Moving Continents Exhibit

on November 14, 2016

Psalm 104 suggests an answer:

5 You who laid the foundations of the earth, So that it should not be moved forever,
6 You covered it with the deep as with a garment; The waters stood above the mountains.
7 At Your rebuke they fled; At the voice of Your thunder they hastened away.
8 They went up over the mountains; They went down into the valleys, To the place which You founded for them.
9 You have set a boundary that they may not pass over, That they may not return to cover the earth.

After the waters covered the mountains (verse 6), God rebuked them and they fled (verse 7); the mountains rose, the valleys sank down (verse 8), and God set a boundary so that they will never again cover the earth (verse 9; cf. Isaiah 54:9).

New continental landmasses bearing new mountain chains of folded rock strata were uplifted from below the globe-encircling waters that had eroded and leveled the pre-Flood topography, while large deep ocean basins were formed to receive and accommodate the Flood waters that then drained off the emerging continents.

That is why the oceans are so deep, and why there are folded mountain ranges.

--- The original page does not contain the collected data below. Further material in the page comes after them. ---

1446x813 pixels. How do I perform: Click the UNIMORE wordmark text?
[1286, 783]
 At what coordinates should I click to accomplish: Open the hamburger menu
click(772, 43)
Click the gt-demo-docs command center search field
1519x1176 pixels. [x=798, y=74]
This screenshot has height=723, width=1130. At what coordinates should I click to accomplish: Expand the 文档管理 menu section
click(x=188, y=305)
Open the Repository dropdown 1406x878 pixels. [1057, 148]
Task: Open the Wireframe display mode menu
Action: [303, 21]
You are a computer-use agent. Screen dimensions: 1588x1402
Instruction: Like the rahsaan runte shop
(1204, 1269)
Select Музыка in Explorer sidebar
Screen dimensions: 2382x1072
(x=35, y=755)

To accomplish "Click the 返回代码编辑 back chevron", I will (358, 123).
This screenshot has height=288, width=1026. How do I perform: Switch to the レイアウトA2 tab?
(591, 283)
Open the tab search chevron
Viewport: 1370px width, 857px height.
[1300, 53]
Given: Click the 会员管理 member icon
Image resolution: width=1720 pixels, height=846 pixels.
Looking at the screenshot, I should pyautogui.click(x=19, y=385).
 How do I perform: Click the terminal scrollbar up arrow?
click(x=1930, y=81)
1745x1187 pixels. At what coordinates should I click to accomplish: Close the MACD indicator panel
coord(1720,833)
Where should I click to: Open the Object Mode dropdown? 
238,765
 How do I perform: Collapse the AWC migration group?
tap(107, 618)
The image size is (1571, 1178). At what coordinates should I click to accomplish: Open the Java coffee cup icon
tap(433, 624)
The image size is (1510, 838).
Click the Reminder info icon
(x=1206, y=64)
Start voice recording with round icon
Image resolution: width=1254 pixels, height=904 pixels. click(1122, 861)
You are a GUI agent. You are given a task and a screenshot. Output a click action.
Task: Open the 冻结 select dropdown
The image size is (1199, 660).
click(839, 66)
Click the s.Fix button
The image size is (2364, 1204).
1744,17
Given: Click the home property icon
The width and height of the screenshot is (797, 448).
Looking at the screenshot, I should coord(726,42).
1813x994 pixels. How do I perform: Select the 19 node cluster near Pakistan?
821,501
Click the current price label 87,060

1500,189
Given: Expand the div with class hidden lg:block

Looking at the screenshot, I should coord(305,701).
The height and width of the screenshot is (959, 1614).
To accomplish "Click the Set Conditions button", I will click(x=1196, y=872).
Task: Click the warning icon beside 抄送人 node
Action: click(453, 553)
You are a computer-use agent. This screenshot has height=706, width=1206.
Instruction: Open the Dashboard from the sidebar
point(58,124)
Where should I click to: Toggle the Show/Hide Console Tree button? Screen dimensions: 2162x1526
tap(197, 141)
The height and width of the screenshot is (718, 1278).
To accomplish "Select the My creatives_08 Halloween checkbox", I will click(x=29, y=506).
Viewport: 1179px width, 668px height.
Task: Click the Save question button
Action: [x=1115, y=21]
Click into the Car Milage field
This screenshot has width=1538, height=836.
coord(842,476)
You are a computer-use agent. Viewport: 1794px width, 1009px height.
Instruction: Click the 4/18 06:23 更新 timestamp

In fact, fossilized sea creatures are found on top of the highest mountains on earth, showing that the layers forming the mountains were deposited under water during the Flood.

Fossil Fish

By James St. John, via Wikimedia Commons

Fossilized fish, Cardipeltis bryanti, found in the Bighorn Mountains, Wyoming. This fossil is on display at the Field Museum of Natural History, Chicago, Illinois.